MTA board has authorized public hearings on fare and toll hikes that could hit in January as well as layoffs.  Expected is the 30-Day unlimited-ride Metro Card would increase from $89 to $99 and would be limited to 90 trips with an extra $5 for no limits. There could be a $1 fee for new Metro Cards if not using refill option. It costs $0.07 to produce a MTA fare card. The single ride fare would increase to $2.50 for one-way subway rides.  By the way, MTA Chairman Jay Walder is paid $350,000 a year, receives pension payments and a housing allowance.  My recent blog pointed out the story by Greg Mocker of WPIX News that Diana Jones Ritter is starting a new position with the MTA on July 16 to oversee cost-cutting and restructuring at the MTA. She’ll be paid $217,000 a year.  The MTA web site always has other high paying employment positions. What about layoffs at the top not the bottom? What about just making the system not suck? The next you are jammed into a packed subway train and hear “train traffic”, “stalled train”, “late train”, etc…what will you think about fare increases.

  • Nick

    The latest MTA plan includes eliminating daily and 14-day unlimited Metro Cards, reducing the pay-per-ride bonus from 15 percent to 7 percent.

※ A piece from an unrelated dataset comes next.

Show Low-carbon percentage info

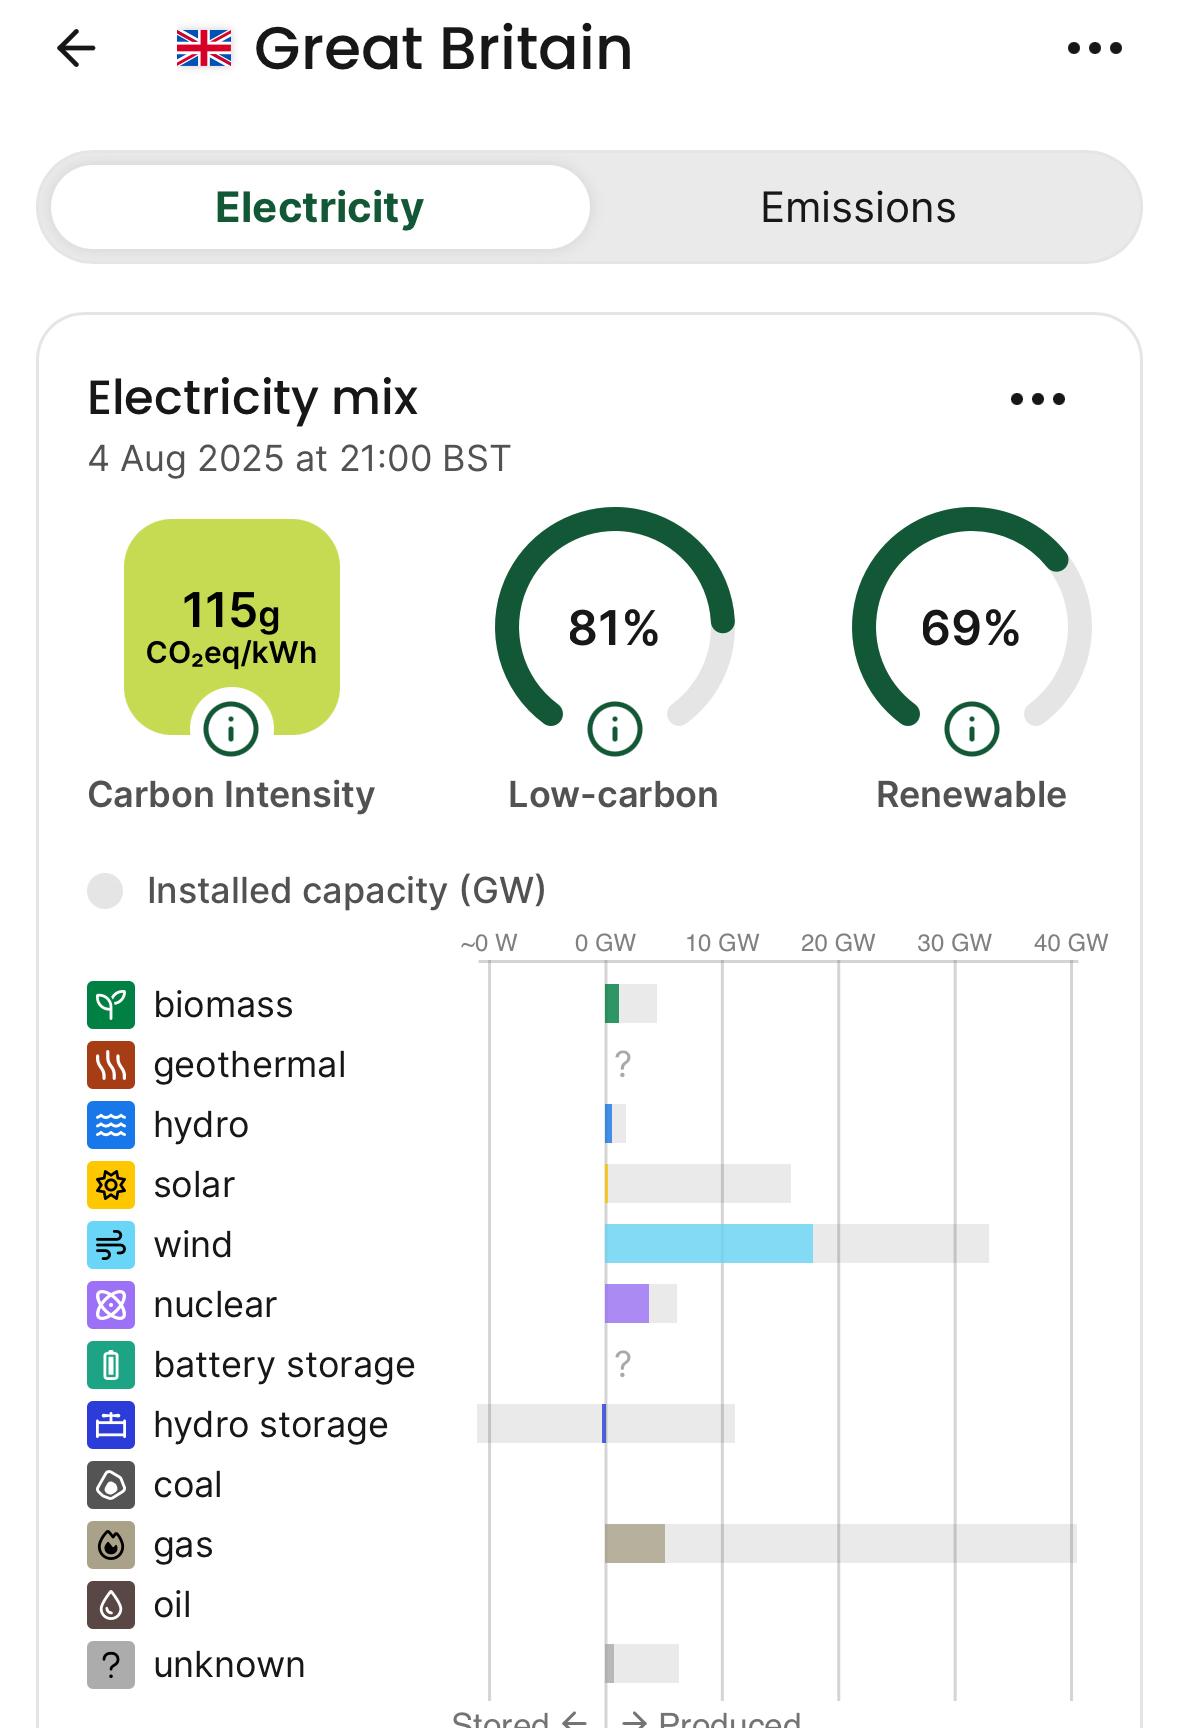[614, 729]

The MTA board reviewed more service cuts that will make the subway system even worse (if possible), less cleaning on escalators and subway tracks, (garbage leads to fires….more delays… and more subway mascots — rats), less security guards at busy transit hubs and cutting work on grouting — which means more leaks and mold. “Mayor” Bloomberg said “the MTA didn’t have any choice….I hope it’s enough… I don’t want them (MTA) to come back in another year and say it’s still not enough…The state keeps cutting them back.”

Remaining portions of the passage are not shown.